This is certainly the time of year for new beginnings and I intend to have a few myself.
I have been in a funk. A deep, deep funk. I'm not sure that anything is really wrong with me, but I sure as hell have not been myself. I've had a very full past three years...mostly more good than bad, but still...very full. I got married and changed jobs in 2007, only to change jobs again in February of 2008. In fact, I started my new job the same day that my very first running program began, thus 2008 is now known as The Year of the Marathon. I ran the Denver Marathon only 9 months after that first, scary running group meeting. Since then I've fallen into injury after injury...knees, hamstrings, hips, then my foot. I pushed through plantar fasciitis so I could run the NYC Maraton in November 2009. Really, come on. You don't get into NYC on your first try and then NOT run it. I think that was the beginning of the end. I just didn't enjoy running anymore. It felt like a chore to just put my shoes on every time, and a lot of times, I'd get dressed only to end up sitting on the couch and feeling like a failure. When I signed up for Chicago in early 2010, I felt like it was something I needed to do. I'd run a marathon each year for the past two. What kind of a loser would just stop?
Well. Me.
Yes, there were other issues (like my foot being ready to fall off) but at the very base of it, I just didn't feel like it. I've run off and on since July, but nothing serious. Everytime I'd start to miss it, my foot would act up and I'd lay off for a while more. I think I've had enough...and I use "think" because while I've definitely had it up to here with this pain, I'm still not sure what I'm going to do once it's all fixed. But, regardless of where the future takes me, I've decided that getting this issue fixed is my top priority right now, so on January 21, my podiatrist will perform plantar fasciitis surgery on my right foot.

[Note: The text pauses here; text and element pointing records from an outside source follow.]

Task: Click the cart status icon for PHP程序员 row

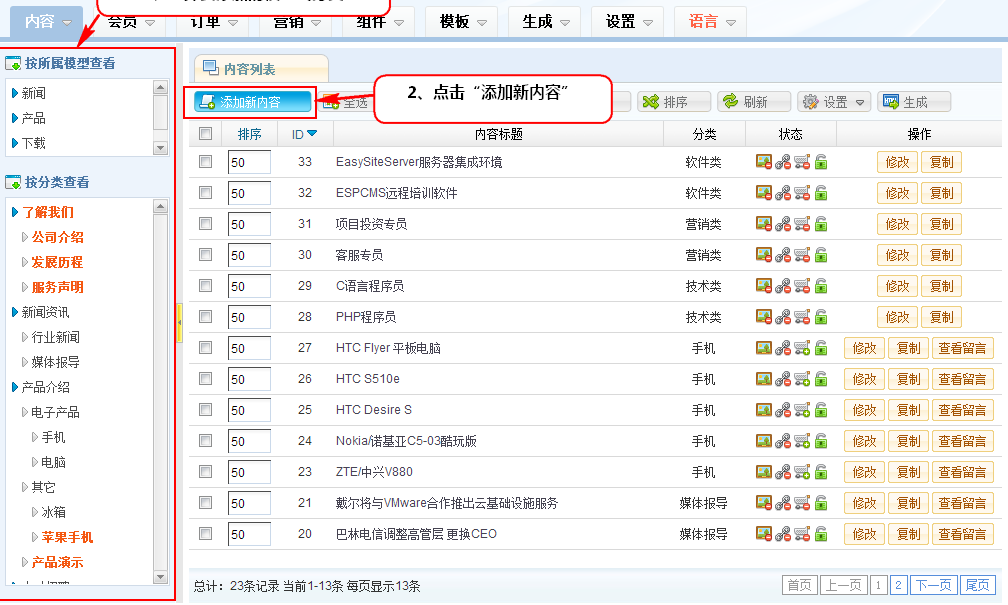Action: (802, 317)
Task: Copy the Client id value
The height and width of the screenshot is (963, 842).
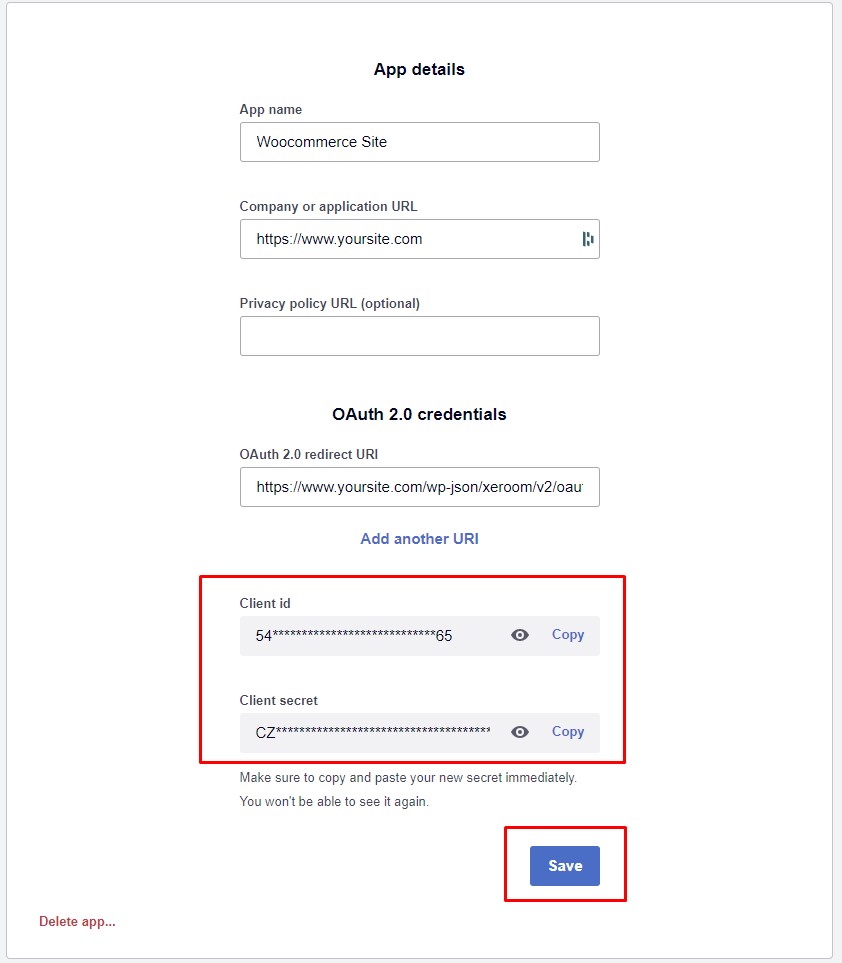Action: pyautogui.click(x=567, y=635)
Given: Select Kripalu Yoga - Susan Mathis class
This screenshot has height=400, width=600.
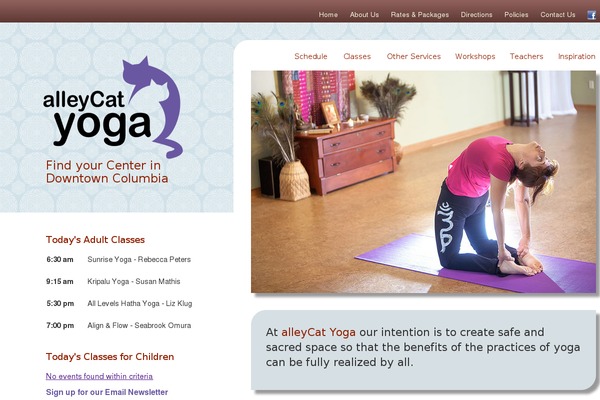Looking at the screenshot, I should coord(134,281).
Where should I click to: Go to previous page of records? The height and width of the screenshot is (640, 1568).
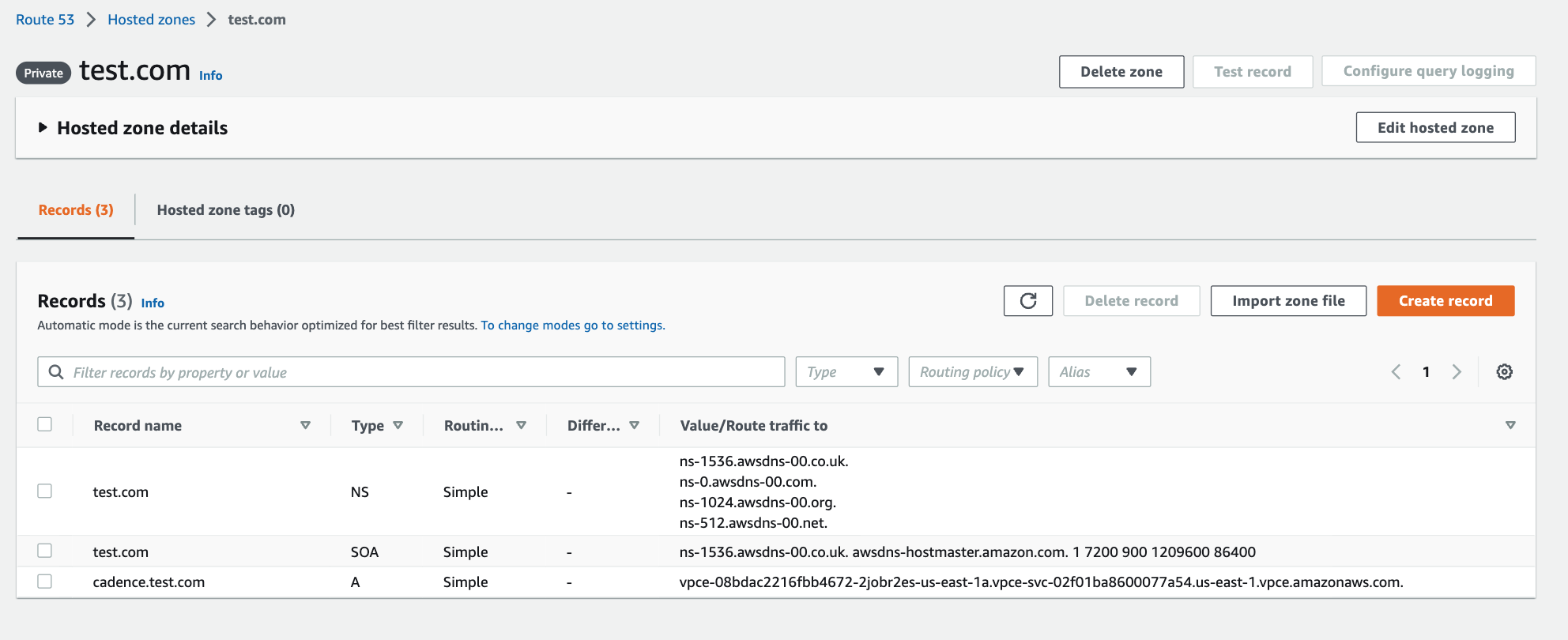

I'm excited to have something that is more likely to work (trust me, I've done it all), but at the same time, this is kind of a big, scary step and I'm hopeful that I'm one of the many that don't have any issues going forward.
So, I guess all I can do at this point is sit back and see where things go from here.
...and I, I have a goal.
6 years ago
3 comments:
Sometimes you have to suck it up and do it. I put off knee surgery for two years but here I am almost two years later training for a half! Hang in there!
I hope your surgery goes well!
No one thinks you are a failure.
Thanks guys! I'm hoping to be back at it this time next year, whether it's running, cycling, canoeing, whatever!